Stored data entries:
----------

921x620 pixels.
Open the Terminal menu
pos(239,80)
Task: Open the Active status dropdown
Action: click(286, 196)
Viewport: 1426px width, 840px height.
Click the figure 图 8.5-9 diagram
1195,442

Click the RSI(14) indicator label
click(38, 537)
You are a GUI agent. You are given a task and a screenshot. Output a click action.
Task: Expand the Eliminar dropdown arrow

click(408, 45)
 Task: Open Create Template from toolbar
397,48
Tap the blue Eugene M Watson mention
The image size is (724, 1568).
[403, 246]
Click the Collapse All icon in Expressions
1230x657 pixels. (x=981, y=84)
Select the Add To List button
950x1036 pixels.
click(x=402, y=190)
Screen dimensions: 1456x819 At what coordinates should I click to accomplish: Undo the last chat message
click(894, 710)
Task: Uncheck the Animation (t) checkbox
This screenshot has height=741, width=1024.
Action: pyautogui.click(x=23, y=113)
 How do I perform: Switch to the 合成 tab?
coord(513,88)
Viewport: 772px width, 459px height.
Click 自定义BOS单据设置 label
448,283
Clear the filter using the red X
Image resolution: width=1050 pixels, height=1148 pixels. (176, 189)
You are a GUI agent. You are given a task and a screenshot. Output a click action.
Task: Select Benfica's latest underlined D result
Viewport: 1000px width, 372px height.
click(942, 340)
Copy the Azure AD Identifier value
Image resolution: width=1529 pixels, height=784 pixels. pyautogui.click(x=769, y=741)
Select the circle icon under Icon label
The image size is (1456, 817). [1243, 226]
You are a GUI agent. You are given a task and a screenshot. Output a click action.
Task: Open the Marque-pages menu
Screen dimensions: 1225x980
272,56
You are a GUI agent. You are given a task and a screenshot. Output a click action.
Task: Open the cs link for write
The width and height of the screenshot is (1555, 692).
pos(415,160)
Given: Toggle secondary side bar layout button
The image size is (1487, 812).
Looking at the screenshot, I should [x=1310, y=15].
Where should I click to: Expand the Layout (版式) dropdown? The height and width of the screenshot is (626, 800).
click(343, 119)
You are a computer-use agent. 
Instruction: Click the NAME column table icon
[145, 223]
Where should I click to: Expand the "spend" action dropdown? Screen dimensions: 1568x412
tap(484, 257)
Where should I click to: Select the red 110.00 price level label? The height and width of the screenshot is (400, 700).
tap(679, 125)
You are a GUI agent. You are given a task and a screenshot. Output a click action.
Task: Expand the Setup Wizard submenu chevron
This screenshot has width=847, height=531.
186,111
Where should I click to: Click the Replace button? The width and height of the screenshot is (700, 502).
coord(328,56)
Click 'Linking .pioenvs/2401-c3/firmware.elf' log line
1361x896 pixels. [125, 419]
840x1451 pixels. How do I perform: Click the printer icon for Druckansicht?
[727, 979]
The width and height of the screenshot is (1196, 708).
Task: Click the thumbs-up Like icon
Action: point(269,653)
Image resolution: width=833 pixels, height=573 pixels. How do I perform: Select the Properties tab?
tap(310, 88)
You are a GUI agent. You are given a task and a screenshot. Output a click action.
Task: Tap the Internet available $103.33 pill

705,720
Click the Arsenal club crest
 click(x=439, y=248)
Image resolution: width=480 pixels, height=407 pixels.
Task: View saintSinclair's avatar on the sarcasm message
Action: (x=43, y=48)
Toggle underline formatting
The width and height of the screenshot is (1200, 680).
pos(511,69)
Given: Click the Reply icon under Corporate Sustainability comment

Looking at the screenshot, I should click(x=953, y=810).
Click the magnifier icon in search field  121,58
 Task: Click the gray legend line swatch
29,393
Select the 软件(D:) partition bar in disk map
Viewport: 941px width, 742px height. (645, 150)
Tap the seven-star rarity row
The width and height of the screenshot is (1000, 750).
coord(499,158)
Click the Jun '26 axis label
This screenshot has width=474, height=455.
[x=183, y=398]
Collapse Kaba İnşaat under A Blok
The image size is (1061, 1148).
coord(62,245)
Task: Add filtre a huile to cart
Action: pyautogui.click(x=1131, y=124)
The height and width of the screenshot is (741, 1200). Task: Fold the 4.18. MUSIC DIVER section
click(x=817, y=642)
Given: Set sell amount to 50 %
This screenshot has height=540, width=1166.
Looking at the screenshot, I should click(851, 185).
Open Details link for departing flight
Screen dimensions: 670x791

----------

• _EXERCISE OBJECTIVE_
The entries above hold the needed span. Transcribe exactly the lines from the one with "Select the Add To List button" to the one with "You are a computer-use agent.", both included.

• _SOLUTION TO THE EXERCISE_
Select the Add To List button
950x1036 pixels.
click(x=402, y=190)
Screen dimensions: 1456x819 At what coordinates should I click to accomplish: Undo the last chat message
click(894, 710)
Task: Uncheck the Animation (t) checkbox
This screenshot has height=741, width=1024.
Action: pyautogui.click(x=23, y=113)
 How do I perform: Switch to the 合成 tab?
coord(513,88)
Viewport: 772px width, 459px height.
Click 自定义BOS单据设置 label
448,283
Clear the filter using the red X
Image resolution: width=1050 pixels, height=1148 pixels. (176, 189)
You are a GUI agent. You are given a task and a screenshot. Output a click action.
Task: Select Benfica's latest underlined D result
Viewport: 1000px width, 372px height.
click(942, 340)
Copy the Azure AD Identifier value
Image resolution: width=1529 pixels, height=784 pixels. pyautogui.click(x=769, y=741)
Select the circle icon under Icon label
The image size is (1456, 817). [1243, 226]
You are a GUI agent. You are given a task and a screenshot. Output a click action.
Task: Open the Marque-pages menu
Screen dimensions: 1225x980
272,56
You are a GUI agent. You are given a task and a screenshot. Output a click action.
Task: Open the cs link for write
The width and height of the screenshot is (1555, 692).
pos(415,160)
Given: Toggle secondary side bar layout button
The image size is (1487, 812).
Looking at the screenshot, I should [x=1310, y=15].
Where should I click to: Expand the Layout (版式) dropdown? The height and width of the screenshot is (626, 800).
click(343, 119)
You are a computer-use agent. 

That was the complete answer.